# My DIY phone mount



## Rev (Nov 17, 2015)

Made my own smartphone mount over the weekend, just a prototype, will make a better looking and functioning one soon.

All I used was a plastic case that a bunch of business cards came in, and some "heavy duty" velcro from B&Q. It may not look secure but it is actually way too secure, its really difficult to deattach, which in a way is good, but I'm sure theres a better way (probably with magnets or some kind of clip). But for now it works fine, anyway I don't need sat nav that often, just don't want to stick it on my windscreen.

The main thing is though I can see all the relevant details on the VC (the photo makes it look like the petrol gauge is obscured but its not in real life). Obviously it only works if you have your steering wheel out as far as mine though.

Heres the photos...
The Mount:









In action:









Anyway just thought I'd post it to give people some ideas


----------



## Rev (Nov 17, 2015)

Just bought these two items on Amazon:
https://www.amazon.co.uk/gp/product/B00 ... ROKL5A1OLE
https://www.amazon.co.uk/Mudder-Univers ... nt+Monopod

So should be able to clip and unclip my phone from the steering column whenever I need it.

Boom £500-2000 saved :lol:


----------



## Waitwhat93 (Mar 28, 2016)

My only concern would be residue left over from the Velcro?


----------



## Rev (Nov 17, 2015)

Well I just took the velcro off in preparation for the mount coming tomorrow, didn't leave any residue at all.

As for the new mount, if it works well then I'll be using it for 3 more years so will worry about it then :lol: but should be fine, I'll just use some rubbing alcohol on it if it doesn't come off cleanly.


----------



## Waitwhat93 (Mar 28, 2016)

Rev said:


> Well I just took the velcro off in preparation for the mount coming tomorrow, didn't leave any residue at all.
> 
> As for the new mount, if it works well then I'll be using it for 3 more years so will worry about it then :lol: but should be fine, I'll just use some rubbing alcohol on it if it doesn't come off cleanly.

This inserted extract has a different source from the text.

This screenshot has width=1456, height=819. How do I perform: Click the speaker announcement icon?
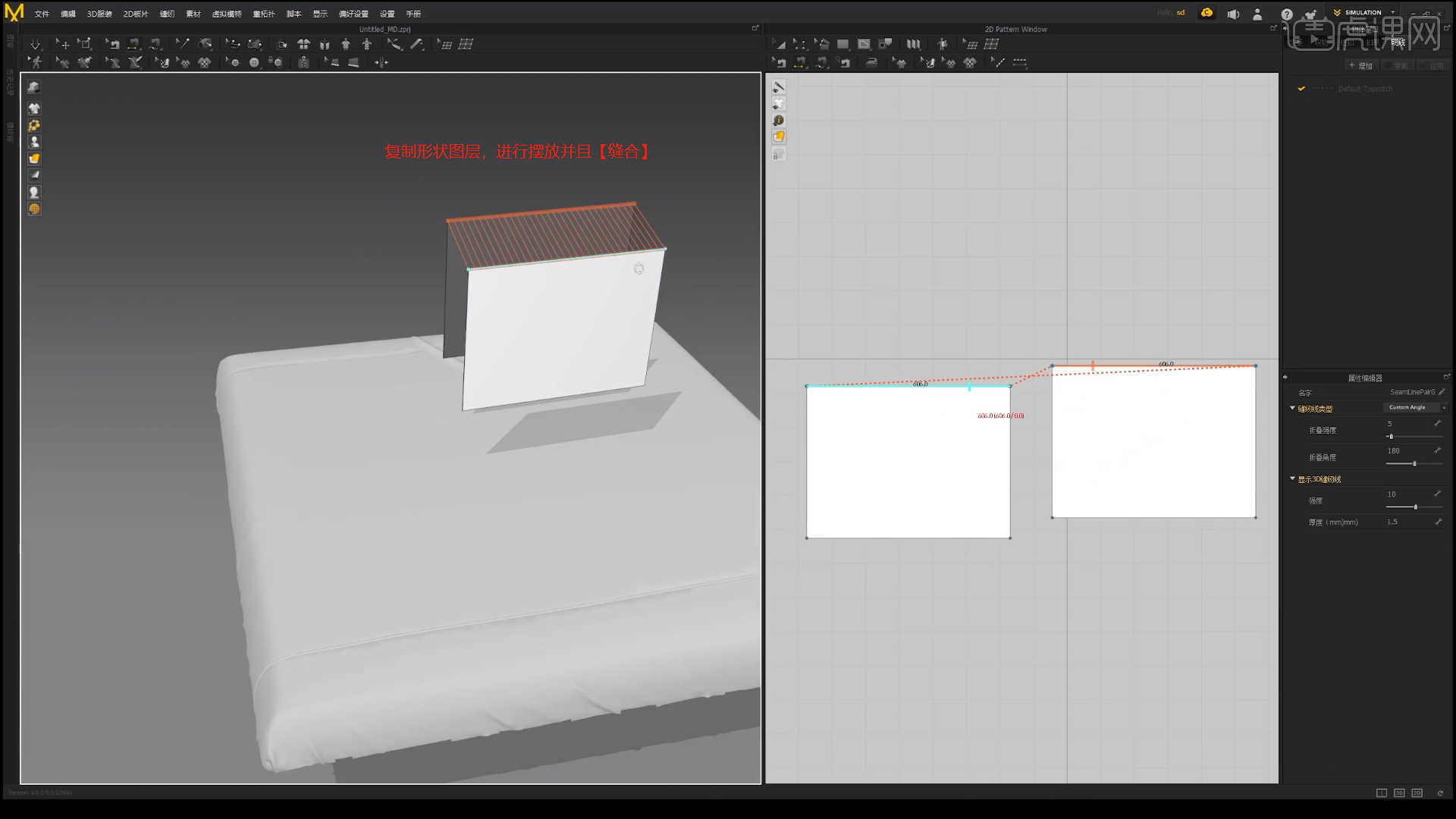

Well, that's me sold then unless they end up doing the SD version of the sat nav 

Thanks for the info [smiley=book2.gif]


----------



## Rev (Nov 17, 2015)

The finished article 

It sits a bit higher than my mock up, but still works fine for me, I can just switch the views on the VC depending on what I want to see (and like I said in my first post, you can see more than what the photos show, like the fuel gauge, some kind of weird lens effect makes the phone look like it blocks more than it really does).

I don't use sat nav much at all but just wanted something neat for when I do, I hate sticking them on my windscreen, so it does the job. Probably won't bother with the SD nav now if it comes out. The clip is pretty cool because it has a tightener on the back so the phone is rock solid, the sticky pad is also really strong.

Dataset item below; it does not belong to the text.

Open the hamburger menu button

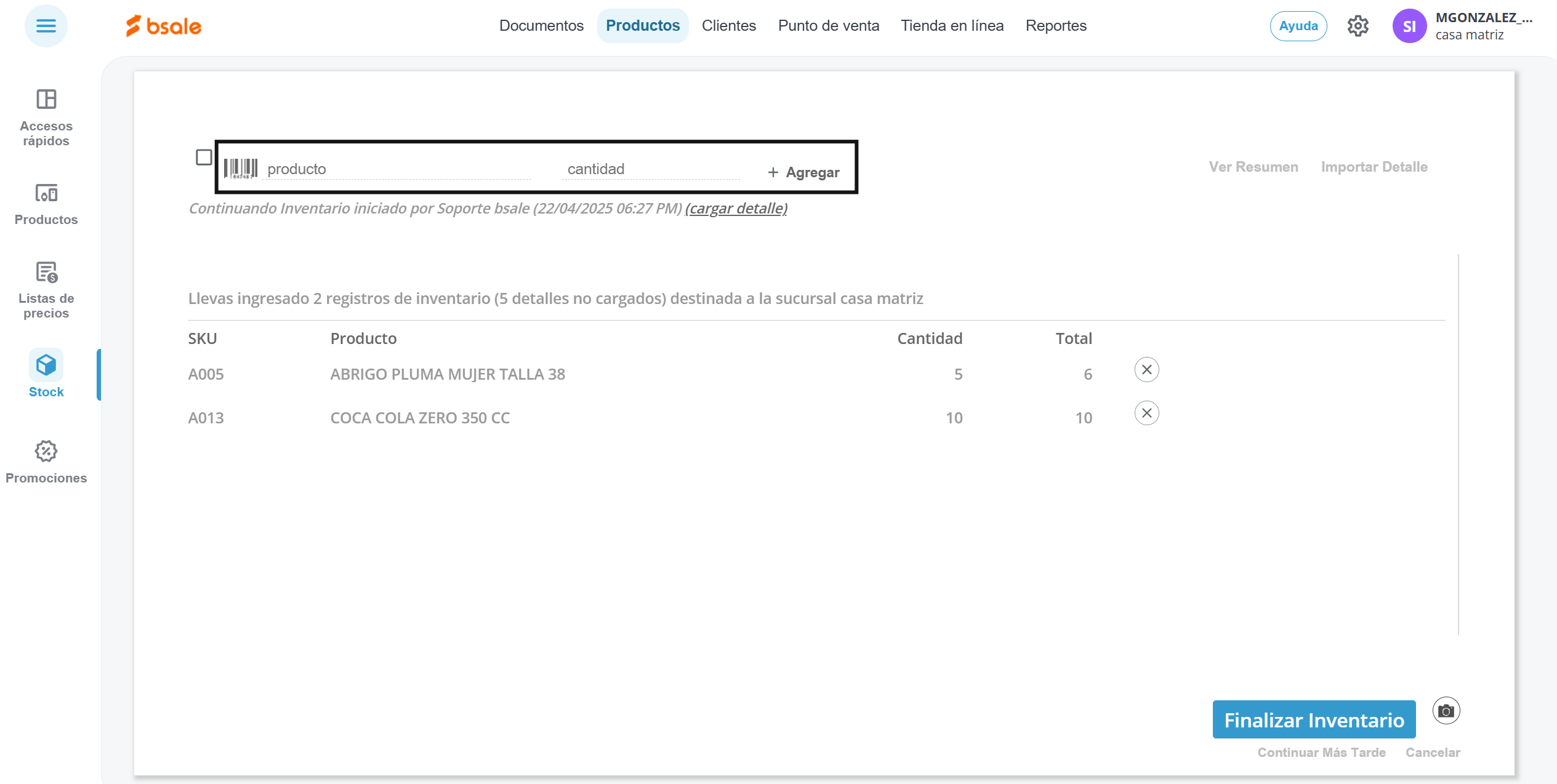tap(46, 26)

Here are the two parts I used to attach my phone to the steering column:
https://www.amazon.co.uk/gp/product/B00 ... ROKL5A1OLE
https://www.amazon.co.uk/Mudder-Univers ... nt+Monopod


















Where it clips on:


----------



## Bluntiger (May 10, 2016)

What model satnav are you using and is it any good?


----------



## Rev (Nov 17, 2015)

Its my phone, I use the Waze app on it for sat nav. Its very good.


----------